Find the line containing "The height and width of the screenshot is (466, 1024)." in the records below. Copy exactly that line and each one after it, ending at the line containing "Task: Open the GitHub link in the footer", and nothing more.
------ Data records
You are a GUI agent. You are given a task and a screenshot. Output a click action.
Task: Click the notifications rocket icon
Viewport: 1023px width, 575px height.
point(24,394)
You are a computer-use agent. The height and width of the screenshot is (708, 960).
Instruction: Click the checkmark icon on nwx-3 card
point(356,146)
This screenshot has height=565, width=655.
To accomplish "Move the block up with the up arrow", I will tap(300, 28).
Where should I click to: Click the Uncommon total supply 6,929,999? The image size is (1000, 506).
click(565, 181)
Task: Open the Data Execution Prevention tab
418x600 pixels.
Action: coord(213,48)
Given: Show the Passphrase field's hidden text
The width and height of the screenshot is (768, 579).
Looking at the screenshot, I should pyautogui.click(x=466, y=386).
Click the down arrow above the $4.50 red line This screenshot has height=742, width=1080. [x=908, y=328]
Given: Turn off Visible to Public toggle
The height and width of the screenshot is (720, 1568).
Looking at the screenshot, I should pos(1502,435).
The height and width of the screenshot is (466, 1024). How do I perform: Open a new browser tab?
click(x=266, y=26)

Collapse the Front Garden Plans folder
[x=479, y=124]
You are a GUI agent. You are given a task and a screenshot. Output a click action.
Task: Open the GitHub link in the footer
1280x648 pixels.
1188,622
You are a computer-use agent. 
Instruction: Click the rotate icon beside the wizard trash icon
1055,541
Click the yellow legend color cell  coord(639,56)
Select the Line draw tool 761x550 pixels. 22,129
------------
**Exercise answer**
The height and width of the screenshot is (466, 1024). How do I perform: Open a new browser tab?
click(x=266, y=26)

Collapse the Front Garden Plans folder
[x=479, y=124]
You are a GUI agent. You are given a task and a screenshot. Output a click action.
Task: Open the GitHub link in the footer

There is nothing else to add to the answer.